I’m not a very good blogger, I admit. Two weeks of institute have passes along with four days of teaching my hyper, talkative, yet precious 2nd graders. And now, I don’t even know where to begin.
I can’t even count how many times I had heard that institute is “intense.” But only now do I understand the true “intensity” of 3-4 hours of sleep per night coupled with the responsibilities of a classroom & learning how to be an effective teacher in 5 weeks. Intense is an understatement. That said, I just got back from a refreshing weekend back at my apartment in the City. It’s amazing what some good friends and a walk in Central Park can do for your spirit and energy.
I’m eager to go back into the classroom tomorrow, attempting my hardest to practice new classroom management techniques so that I can actually teach the lessons I worked oh so many hours crafting. I’m specifically excited to try a different individualized management plan with C., the special ed student who doesn’t spend more than 2 seconds in her seat and who flips other kids off at least 5 times a day. Obviously, our normal classroom consequences, such as loosing your classroom job (most kids eat this up…especially R. who wants nothing more in life than to actually keep his job as the coveted Pencil Sharpener Manager so he can sharpen ALL the pencils at the end of the day), isn’t working for C. We’re going to try nothing but positive reinforcements with her…she’ll get verbal praise and a sticker for every time she is caught following the rules like a “Superstar”, and if she has 5 stickers at the end of the day, she’ll get to be our special helper. She loves to help. So much so that she gets up and “helps” by erasing the whiteboard while you’re up there writing.

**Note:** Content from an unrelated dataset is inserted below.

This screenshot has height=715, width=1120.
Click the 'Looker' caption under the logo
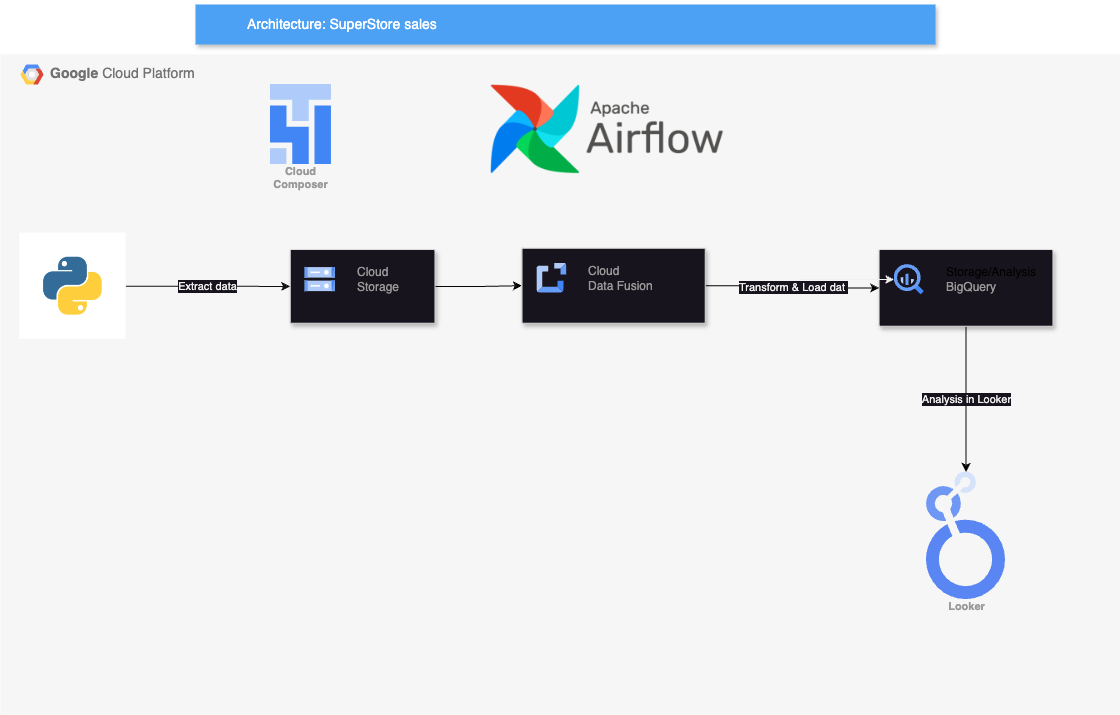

Overall, I’m not very good at this teaching thing, but I’m excited because this just leaves room for nothing but improvement. I’m working hard to embrace this fact and enthusiastically take every single bit of advice and constructive criticism there is. Humility has taken on a brand new meaning to me, and although it sucks at times, it’s a wonderful lesson to be learning.
Even after only having my kids for four days, I already feel so invested in teaching them. How can we improve the reading capabilities of the 6 kids who are reading at a kindergarten level? How can we teach math in a way that will help C & M (the two students who got 99% of their pre-test incorrect) improve? It’s a slightly overwhelming responsibility to think that I, along with my 3 other collab members, are not only here to learn how to be teachers, but we’re here to help set these kids up for success in 3rd grade. Overwhelming, yet incredibly exciting and empowering.